Mascagni’s name was given a meteoric boost on 17 May 1890 with his first opera, Cavalleria rusticana; in fact one could almost say that thereafter it was downhill all the way. Not quite true, though of the seventeen works he wrote for the stage only L’amico Fritz and Iris have survived on the (principally) Italian stage in the hard-core repertoire. Mascagni did not help his cause by constantly shifting his operatic formulae. He immediately shied away from serving up the ingredients of Cavalleria rusticana in another opera, and determined on something poles apart in terms of drama and music. He does not seem to have heard of the phrase, ‘if it ain’t broke, don’t fix it’. Despite this, and helped no doubt by the presence of Calvé and De Lucia in the cast, it scored a hit at its premiere on 31 October 1891.
 
L’ amico Fritz is a lyric comedy, the outer acts set in a town house, the central one on a rural farm.
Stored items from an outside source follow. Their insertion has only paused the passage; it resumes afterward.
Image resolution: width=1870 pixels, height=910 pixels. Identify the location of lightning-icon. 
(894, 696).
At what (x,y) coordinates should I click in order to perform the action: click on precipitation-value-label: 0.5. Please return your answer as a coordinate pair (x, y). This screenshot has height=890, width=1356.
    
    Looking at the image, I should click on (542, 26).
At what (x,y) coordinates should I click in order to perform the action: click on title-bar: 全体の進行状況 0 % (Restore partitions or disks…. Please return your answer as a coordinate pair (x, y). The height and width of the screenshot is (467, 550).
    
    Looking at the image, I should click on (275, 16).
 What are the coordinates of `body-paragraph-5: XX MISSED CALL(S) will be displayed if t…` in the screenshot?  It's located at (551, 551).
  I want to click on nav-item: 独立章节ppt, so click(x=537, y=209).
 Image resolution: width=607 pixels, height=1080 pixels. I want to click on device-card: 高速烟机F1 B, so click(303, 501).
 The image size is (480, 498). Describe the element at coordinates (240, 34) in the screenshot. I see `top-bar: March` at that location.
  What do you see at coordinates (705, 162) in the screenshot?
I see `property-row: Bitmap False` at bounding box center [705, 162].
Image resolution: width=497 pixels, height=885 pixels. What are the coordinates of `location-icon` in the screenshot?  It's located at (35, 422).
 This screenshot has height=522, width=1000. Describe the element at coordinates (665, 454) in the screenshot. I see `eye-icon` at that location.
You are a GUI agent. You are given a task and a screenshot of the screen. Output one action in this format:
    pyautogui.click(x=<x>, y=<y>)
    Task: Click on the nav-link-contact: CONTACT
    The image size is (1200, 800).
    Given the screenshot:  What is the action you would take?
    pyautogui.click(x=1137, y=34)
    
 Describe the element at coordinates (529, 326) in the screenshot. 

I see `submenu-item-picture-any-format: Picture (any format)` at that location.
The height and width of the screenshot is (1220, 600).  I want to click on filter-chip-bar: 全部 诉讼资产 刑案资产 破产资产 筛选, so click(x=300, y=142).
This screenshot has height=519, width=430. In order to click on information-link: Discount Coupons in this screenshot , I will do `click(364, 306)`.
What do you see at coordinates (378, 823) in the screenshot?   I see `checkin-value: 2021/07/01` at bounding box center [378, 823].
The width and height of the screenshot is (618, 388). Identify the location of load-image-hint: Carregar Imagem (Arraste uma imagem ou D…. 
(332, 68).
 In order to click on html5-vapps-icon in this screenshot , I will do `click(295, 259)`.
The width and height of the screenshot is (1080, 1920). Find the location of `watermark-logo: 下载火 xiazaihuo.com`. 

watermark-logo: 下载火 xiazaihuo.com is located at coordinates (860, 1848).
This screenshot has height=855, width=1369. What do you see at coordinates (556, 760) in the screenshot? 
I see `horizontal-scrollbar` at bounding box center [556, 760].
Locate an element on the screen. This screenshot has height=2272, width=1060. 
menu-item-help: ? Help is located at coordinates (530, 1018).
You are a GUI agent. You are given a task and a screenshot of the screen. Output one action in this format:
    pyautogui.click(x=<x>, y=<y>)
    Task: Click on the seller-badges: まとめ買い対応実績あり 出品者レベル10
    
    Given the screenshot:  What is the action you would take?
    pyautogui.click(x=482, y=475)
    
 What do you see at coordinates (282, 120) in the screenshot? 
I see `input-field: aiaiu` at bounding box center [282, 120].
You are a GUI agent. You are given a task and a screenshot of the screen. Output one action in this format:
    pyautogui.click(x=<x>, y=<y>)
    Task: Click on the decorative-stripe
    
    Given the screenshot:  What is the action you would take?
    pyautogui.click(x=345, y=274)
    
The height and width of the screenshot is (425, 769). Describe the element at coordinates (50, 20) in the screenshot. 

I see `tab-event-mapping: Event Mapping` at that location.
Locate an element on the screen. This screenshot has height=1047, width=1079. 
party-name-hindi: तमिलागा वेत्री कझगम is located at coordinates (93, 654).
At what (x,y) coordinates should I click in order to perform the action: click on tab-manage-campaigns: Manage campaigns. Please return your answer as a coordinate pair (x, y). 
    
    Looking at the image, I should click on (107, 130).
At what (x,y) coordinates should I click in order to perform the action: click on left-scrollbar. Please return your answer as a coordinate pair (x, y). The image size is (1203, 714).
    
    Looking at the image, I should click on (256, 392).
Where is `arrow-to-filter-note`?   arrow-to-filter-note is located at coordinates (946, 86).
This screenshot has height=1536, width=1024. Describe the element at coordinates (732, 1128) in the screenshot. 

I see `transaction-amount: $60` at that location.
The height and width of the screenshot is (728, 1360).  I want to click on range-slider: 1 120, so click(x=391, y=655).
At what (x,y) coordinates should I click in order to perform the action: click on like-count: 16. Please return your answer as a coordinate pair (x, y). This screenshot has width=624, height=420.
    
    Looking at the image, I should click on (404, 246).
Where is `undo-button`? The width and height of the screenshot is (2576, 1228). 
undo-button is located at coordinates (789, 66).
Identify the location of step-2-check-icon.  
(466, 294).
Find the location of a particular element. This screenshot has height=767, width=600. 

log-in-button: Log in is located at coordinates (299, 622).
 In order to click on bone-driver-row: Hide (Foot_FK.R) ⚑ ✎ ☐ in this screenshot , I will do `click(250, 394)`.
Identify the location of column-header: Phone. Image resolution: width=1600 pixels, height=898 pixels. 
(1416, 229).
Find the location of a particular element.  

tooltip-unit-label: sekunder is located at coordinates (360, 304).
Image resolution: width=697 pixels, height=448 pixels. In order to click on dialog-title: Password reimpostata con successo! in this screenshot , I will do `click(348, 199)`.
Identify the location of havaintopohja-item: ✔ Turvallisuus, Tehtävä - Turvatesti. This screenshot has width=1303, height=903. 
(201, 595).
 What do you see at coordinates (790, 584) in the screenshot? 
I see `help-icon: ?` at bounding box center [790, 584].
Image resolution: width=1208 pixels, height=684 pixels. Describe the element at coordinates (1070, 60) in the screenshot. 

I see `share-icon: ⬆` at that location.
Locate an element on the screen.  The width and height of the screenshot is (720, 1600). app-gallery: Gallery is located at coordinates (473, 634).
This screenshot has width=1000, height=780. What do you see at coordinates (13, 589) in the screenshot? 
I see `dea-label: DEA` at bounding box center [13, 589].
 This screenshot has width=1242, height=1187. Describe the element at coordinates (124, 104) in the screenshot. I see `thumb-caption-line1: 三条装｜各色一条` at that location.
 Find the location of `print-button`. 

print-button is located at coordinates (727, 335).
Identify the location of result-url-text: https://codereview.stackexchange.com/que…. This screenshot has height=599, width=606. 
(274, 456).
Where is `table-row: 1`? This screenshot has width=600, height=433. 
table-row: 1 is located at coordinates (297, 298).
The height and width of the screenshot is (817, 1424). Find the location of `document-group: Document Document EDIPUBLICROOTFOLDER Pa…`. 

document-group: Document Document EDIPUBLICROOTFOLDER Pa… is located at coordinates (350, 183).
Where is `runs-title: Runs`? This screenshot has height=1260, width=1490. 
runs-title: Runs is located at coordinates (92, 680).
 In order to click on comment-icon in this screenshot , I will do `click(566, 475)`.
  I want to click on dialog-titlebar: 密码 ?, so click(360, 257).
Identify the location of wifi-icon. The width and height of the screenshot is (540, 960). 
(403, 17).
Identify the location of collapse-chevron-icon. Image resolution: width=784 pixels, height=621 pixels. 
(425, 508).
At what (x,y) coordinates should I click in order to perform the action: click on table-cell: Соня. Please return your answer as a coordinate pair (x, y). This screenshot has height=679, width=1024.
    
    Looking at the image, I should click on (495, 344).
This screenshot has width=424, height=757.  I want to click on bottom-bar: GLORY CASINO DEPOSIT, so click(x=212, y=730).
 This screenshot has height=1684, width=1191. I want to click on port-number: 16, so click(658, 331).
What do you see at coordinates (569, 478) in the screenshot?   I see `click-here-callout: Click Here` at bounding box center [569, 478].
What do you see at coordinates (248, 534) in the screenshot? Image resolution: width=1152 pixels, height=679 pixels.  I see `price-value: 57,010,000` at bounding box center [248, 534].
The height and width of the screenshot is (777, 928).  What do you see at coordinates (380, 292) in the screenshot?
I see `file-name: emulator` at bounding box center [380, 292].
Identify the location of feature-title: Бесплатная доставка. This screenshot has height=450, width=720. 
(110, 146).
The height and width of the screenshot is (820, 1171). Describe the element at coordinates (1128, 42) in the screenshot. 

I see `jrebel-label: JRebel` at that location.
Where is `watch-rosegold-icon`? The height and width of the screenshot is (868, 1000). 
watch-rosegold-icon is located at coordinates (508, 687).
The wealthy Fritz, a young bon viveur who forswears marriage, is a hedonist. His friend David, a rabbi, challenges him with a wager, one of Fritz’s own vineyards, that he will soon wed. The scene then moves to Fritz’s farm, where Suzel (daughter of one of Fritz’s farm workers) is preparing to pick cherries, soon joined by Fritz in duet and each duly falls in love. Fritz and his friends go for a drive, leaving David alone with Suzel. He is tired so she offers him water, an act, he says, which recalls the biblical tale of Isaac and Rebecca. Covered in embarrassment at his suggestion that she herself will soon be a bride, David goes on his meddling way by telling Fritz that he too will soon marry. His misogyny undermined, Fritz is furious and storms back to town, leaving Suzel confused and distressed. All is resolved in the last act, when David forces the issue by telling Fritz that Suzel is now to marry a local man. When she arrives each reveal their unhappiness and love for each other, David, having won the bet, claims the vineyard and promptly bestows it on Suzie as her dowry.
 
Despite the thinness of plot - specifically demanded by Mascagni - and lack of any theatricality (the outbursts which do occur never quite convince), there are some sublime moments beyond the obvious central duet. The unlikely gypsy character Beppe, whose solo violin playing makes him worthy of a concert virtuoso career, is a travesty role sung with élan here by Laura Polverelli - a marked improvement on her two recorded predecessors. The unnamed violinist plays the offstage protracted solo with style; a director’s nightmare to fill the gap onstage. This is typical instrumental verismo from Mascagni, also the exotic colour and melodic shape of the clarinet and flute solos in Suzel’s second act aria ‘Bel cavalier’ and solo trombone elsewhere in the second act. As the rabbi David, a serious version of Mozart/Da Ponte’s Don Alfonso, George Petean makes the most of his second act duets with Suzel. Conductor Alberto Veronesi works hard to secure a convincing performance. The German orchestra produces local colour - the opera is after all set in Alsace, then part of the German empire - so too the chorus and offstage band which at one point passes by like an Alsatian ‘Sally Army’.
 
This live recording of a concert performance in Berlin almost stands comparison with EMI’s 1968 version with Freni, Pavarotti and Sardinero under Gavazzeni - after its Covent Garden production - while Alagna and Gheorghiu themselves included the ‘Cherry Duet’ on their 1995 recital album. There was one earlier (1942) recording with Tagliavini and Tassinari. As to this disc, Gheorghiu’s voice will be a matter of taste, perhaps too Callas-dark and mature for the young Suzel, its pitch initially suspect in middle and bottom range, but the outbursts which carry her up are glorious. Alagna, even without Pavarotti’s creaminess, makes an ideal Fritz. There’s an irony here that when Mr and Mrs Alagna recorded this opera, they were separating, so their emotions were heading in the diametrically opposite direction from the opera in which two young people are brought together to live happily ever after. Though they clearly buried their differences sufficiently to sing an impassioned ‘Cherry Duet’, Ms Gheorghiu’s sobs at the end of act two sound highly unconvincing.
 
Given that the second CD is barely half an hour, it’s a pity that DG could not add 45 minutes of excerpts from other Mascagni operas, or even a selection of orchestral intermezzi and overtures.